It would be rare for a married man to text another woman that much and for that long a period and it not be physical. You shouldn't take his word for it and you shouldn't take her word for it. At the very least it was and EA and heading toward a PA. But for now, considering the other red flags, you should assume that there is a good possibility that it was a PA.

You need to know this answer, because without it, you don't know what you're trying to forgive.

You can try to monitor him covertly going forward, but now he knows to be more careful, if he is continuing it. VAR is his car would probably be the best choice in this situation. 

Monitoring him may or may not give you the answer. If you don't find anything after two or three weeks, I recommend doing the following (or immediately if you don't won't to wait that long):

Insist that he take a polygraph

Insist that he send her a no contact letter

Insist that he removes all possibility of future contact with the woman. And yes, since they work together, that means either he or she quits the job. Most likely him. I would give him a deadline.

Expose him to your family and his family, and to the husband or significant other of the OW.

If he doesn't agree to all of this, I would talk to a divorce attorney, start the D process, and implement the 180 on him to detach (find the link here or google it).

If you think this is an over reaction, it's not.
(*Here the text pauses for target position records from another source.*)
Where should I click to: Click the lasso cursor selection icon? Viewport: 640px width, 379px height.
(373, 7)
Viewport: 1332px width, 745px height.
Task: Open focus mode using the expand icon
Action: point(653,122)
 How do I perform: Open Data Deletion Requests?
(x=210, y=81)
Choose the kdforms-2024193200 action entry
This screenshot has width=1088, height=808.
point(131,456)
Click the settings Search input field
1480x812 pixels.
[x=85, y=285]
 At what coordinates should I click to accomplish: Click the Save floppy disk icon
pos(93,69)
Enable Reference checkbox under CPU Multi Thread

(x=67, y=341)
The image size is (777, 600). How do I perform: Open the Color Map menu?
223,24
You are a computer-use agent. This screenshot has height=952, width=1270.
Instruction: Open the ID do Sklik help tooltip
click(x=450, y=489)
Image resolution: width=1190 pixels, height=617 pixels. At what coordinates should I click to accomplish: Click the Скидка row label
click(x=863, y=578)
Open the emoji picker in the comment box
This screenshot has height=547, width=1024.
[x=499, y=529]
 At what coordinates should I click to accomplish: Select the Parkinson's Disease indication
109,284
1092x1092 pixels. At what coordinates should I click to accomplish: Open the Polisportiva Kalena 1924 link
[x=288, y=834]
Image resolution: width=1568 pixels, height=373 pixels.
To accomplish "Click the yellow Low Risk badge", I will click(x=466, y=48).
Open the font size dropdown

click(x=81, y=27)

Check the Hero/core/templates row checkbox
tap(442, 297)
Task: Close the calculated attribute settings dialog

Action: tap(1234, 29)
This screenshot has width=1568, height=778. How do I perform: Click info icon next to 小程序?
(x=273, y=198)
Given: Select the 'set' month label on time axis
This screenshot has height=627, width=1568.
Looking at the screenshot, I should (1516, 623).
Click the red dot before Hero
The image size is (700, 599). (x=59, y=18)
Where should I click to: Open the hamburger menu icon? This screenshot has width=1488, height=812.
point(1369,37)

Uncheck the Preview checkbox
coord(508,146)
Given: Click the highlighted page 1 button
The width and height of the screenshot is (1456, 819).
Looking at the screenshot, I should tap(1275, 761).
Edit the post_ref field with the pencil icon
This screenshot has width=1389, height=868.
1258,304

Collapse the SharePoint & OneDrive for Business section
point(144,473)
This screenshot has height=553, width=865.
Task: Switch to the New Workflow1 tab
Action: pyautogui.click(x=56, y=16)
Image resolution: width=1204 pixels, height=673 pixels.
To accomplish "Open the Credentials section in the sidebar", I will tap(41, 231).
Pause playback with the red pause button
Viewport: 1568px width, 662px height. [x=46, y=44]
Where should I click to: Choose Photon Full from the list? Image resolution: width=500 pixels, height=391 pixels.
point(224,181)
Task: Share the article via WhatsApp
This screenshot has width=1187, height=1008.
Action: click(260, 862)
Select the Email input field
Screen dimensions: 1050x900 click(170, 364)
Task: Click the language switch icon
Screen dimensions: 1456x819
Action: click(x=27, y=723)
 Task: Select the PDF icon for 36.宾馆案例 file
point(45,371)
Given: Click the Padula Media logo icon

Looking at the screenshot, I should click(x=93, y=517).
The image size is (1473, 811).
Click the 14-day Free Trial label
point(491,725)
He's cheating on you whether it's and EA or a PA - and giving him consequences for that cheating is an absolute must.

Sorry about your situation. Please keep posting.


----------



## life101 (Nov 18, 2012)

Sorry you are here. I hope whatever the outcome is, you come out stronger from this ordeal.


1. Start snooping. Don't show him that you are looking into things. Buy VARs, and place them in his car, and in some place around the house where he might go for privacy.

2. Don't believe a word they say, they more than likely coordinated their responses already in case you suspect. So all you will get is this innocent 'we are just friends' crappola.

3. Tell your family, his family, and the OW's family, after you monitor the VAR recordings. Affair grows in secrecy. It is not a question of if anything is going on. It is a question of how much is going on. It is definitely a sensuous EA, and more than likely a PA. People don't just change a "friend's" name, or delete texts. We have seen this over and over again. This is typical cheater's script.

4. You will have to be prepared for the worst. You might have to divorce in case you find anything. Protect yourself financially and legally in case you have to divorce. Always carry a VAR on yourself, so that your WH cannot accuse you of any wrongdoing. It will also come in handy in case he confesses. 

5. Again, don't believe in words. Believe only actions. By his actions your husband has proved himself to be not trustworthy. Do you have any reason to trust him now? You will have to begin MC ASAP, once the VAR recordings are in and you don't find anything. In case you find something, you might want to contact the attorney. 

6. Your old marriage was build on shaky foundations and poor boundaries. No matter what you find, if you want to stay married to this person, you will need a new lesson in boundaries and what marriage is.


----------



## turnera (Jan 22, 2010)

SadSamIAm said:


> The big red flags for me are the hiding (changing name) and the sheer quantity of texts. Hundreds a month to this same person tells me that the very least was an EA.


 That's true. You can't just keep calling each other 'sexy' and have no other conversation than what you'd like to do to each other for hundreds and hundreds of texts. They got to know each other.


----------